We know also, from the experiments of MM.
Gay-Lussac and Theodore de Saussure, that in the highest as
Well as
in the lowest regions of the atmosphere, the air equally contains
0.21 of oxygen.* (* During the stay of M. Gay-Lussac and myself at
the hospice of Mont Cenis, in March 1805, we collected air in the
midst of a cloud loaded with electricity. This air, analysed in
Volta's eudiometer, contained no hydrogen, and its purity did not
differ 0.002 of oxygen from the air of Paris, which we had carried
with us in phials hermetically sealed.)
We saw on the summit of the Peak no trace of psora, lecidea, or
other cryptogamous plants; no insect fluttered in the air. We found
however a few hymenoptera adhering to masses of sulphur moistened
with sulphurous acid, and lining the mouths of the funnels.

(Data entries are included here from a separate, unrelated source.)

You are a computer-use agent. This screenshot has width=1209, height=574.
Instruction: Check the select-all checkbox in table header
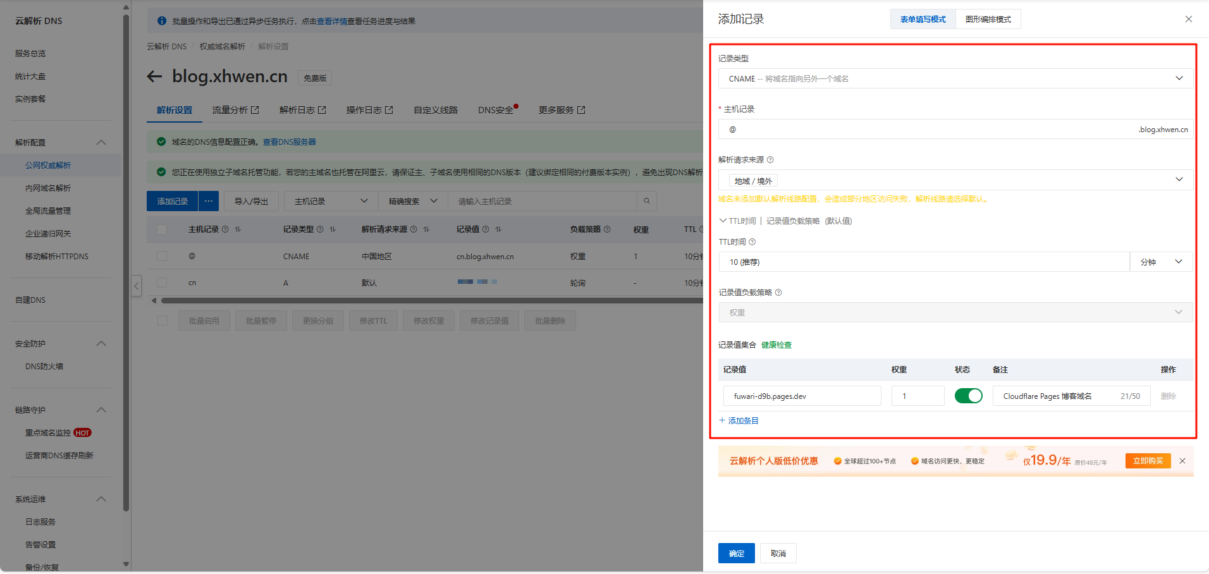[x=162, y=229]
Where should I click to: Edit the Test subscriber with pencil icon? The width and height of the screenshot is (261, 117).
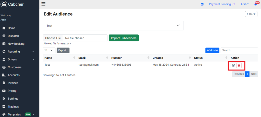click(233, 65)
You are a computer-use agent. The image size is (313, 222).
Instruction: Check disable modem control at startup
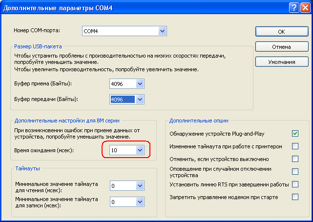coord(295,197)
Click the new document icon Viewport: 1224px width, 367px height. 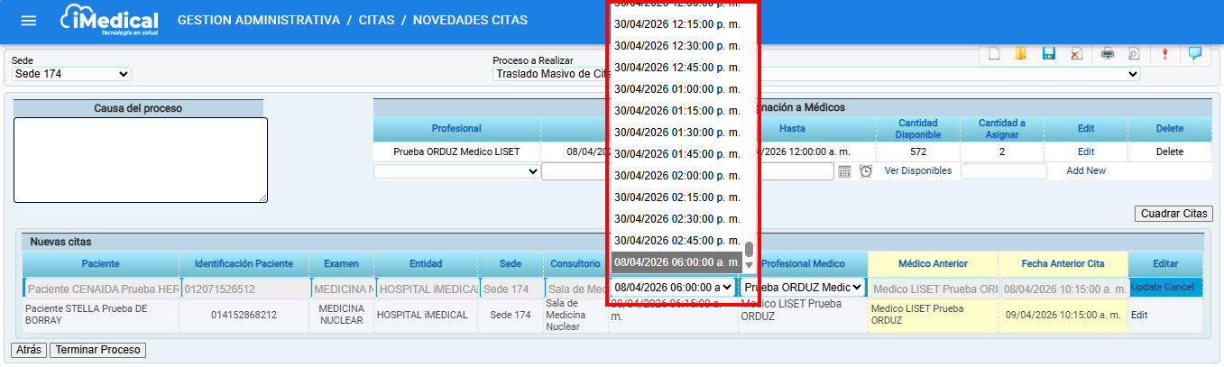994,54
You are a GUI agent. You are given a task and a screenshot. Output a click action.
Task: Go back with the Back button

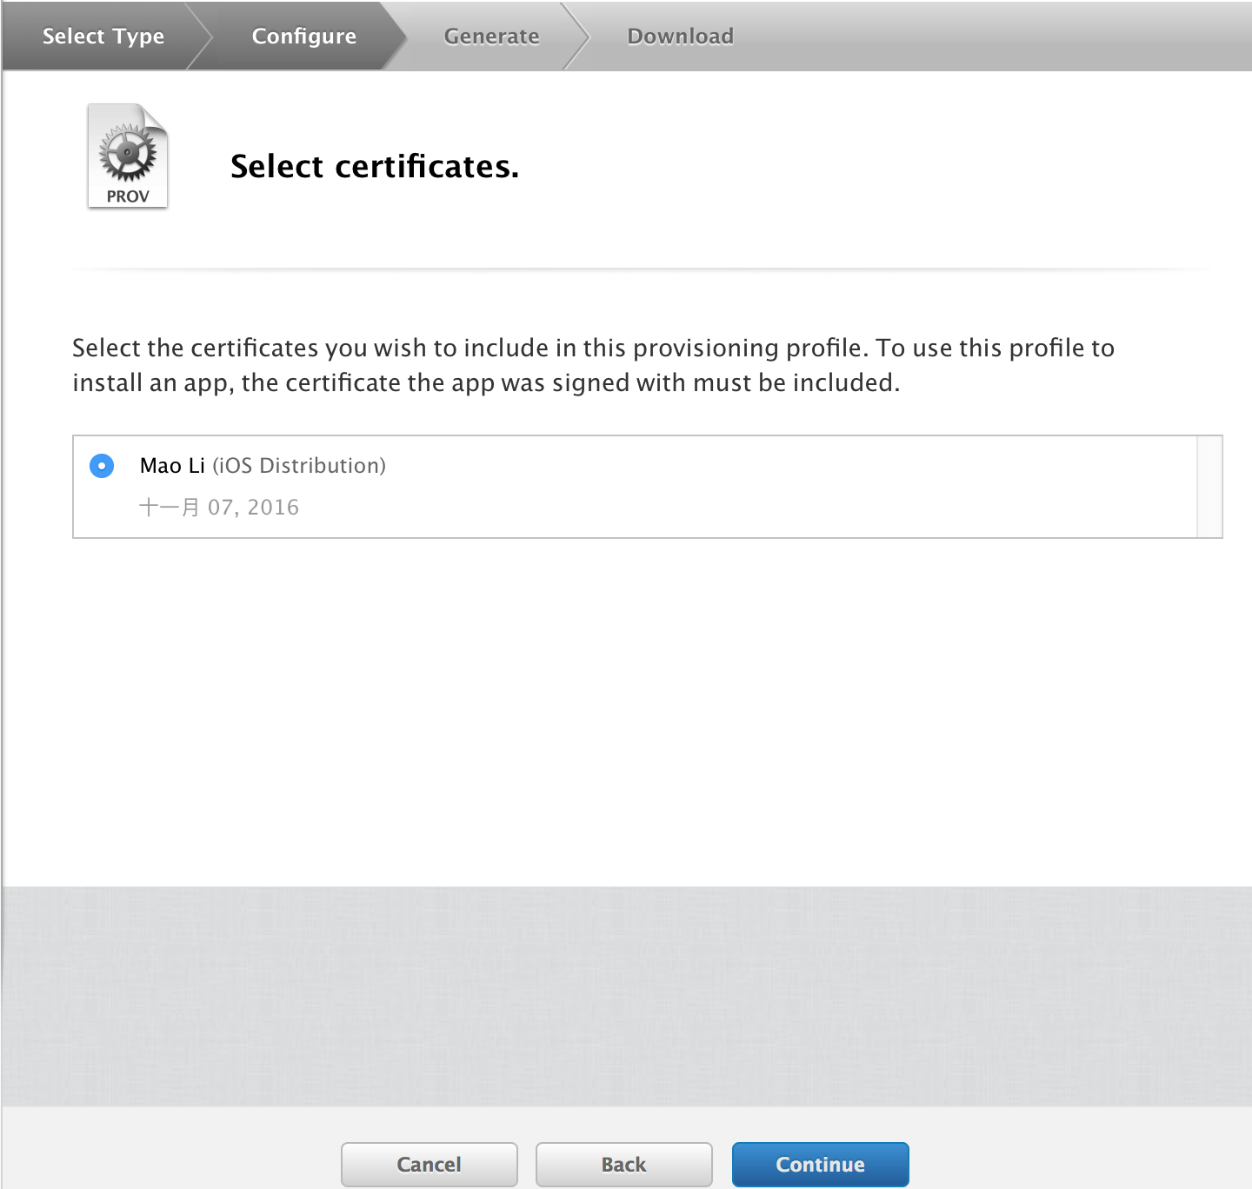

These
are bees, which appear to have been attracted by the flowers of the
Spartium nubigenum, and which oblique currents of air had carried
up to these high regions, like the butterflies found by M. Ramond
at the top of Mont Perdu. The butterflies perished from cold, while
the bees on the Peak were scorched on imprudently approaching the
crevices where they came in search of warmth.
Notwithstanding the heat we felt in our feet on the edge of the
crater, the cone of ashes remains covered with snow during several
months in winter.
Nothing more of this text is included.